Exercise details
Copy out and return the lines from the one holding "Task: Click the Admin Hub green feather logo" to the end of the listing below, both included, omitting the pictures.

Recorded data
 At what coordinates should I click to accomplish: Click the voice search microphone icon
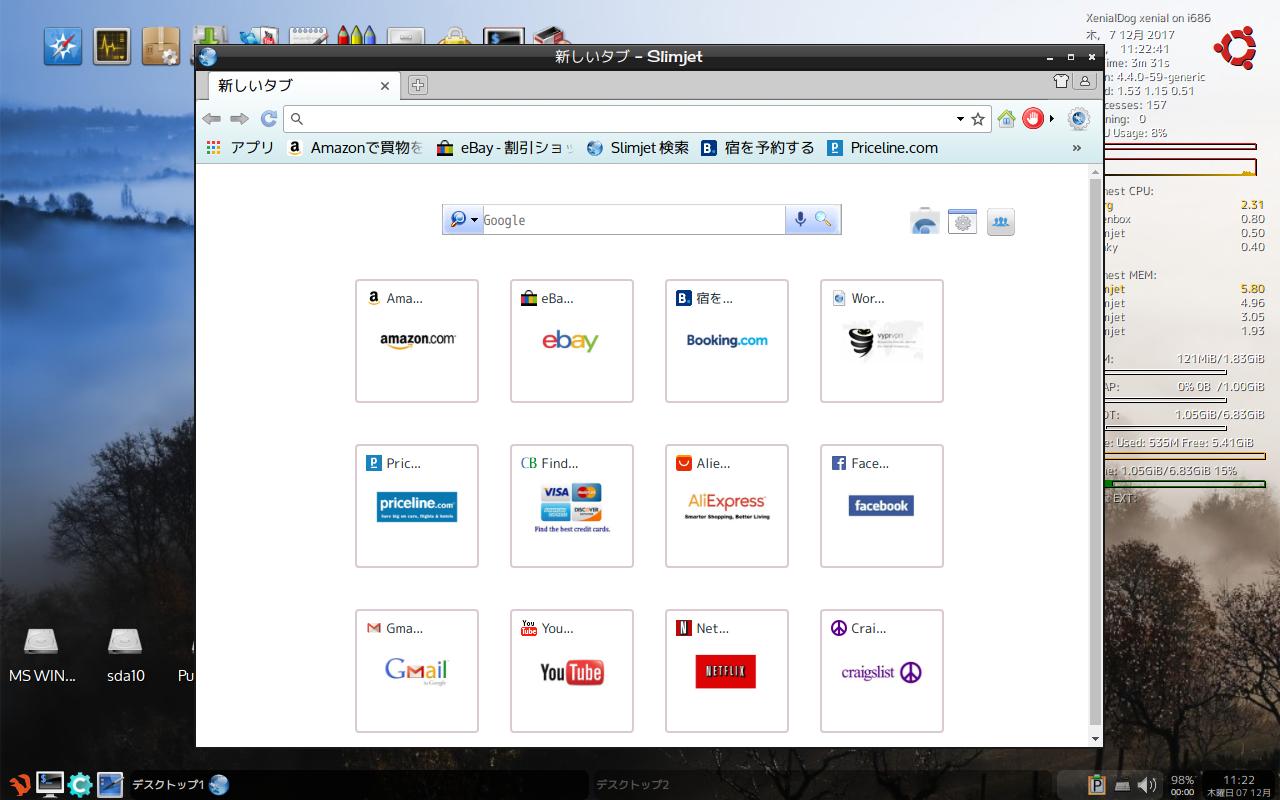798,219
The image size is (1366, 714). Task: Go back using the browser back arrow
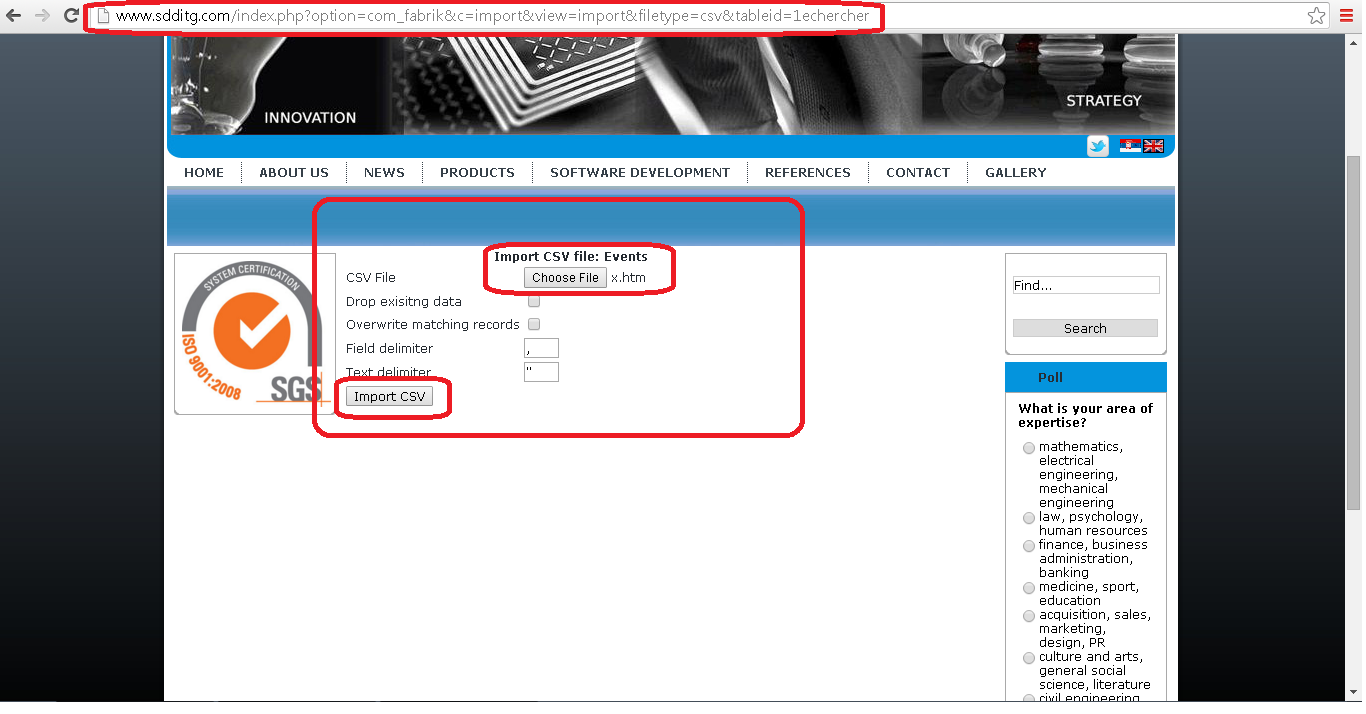pos(15,15)
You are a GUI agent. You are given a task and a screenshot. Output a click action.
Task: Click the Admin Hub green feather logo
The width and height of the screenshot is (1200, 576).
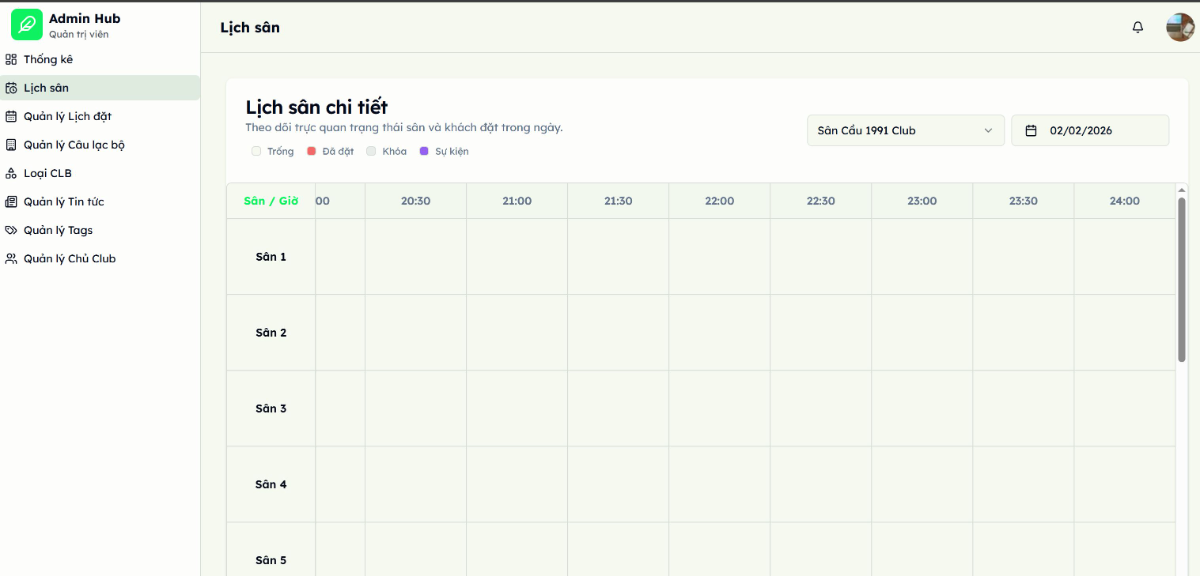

Task result
Task: Click the Admin Hub green feather logo
The width and height of the screenshot is (1200, 576).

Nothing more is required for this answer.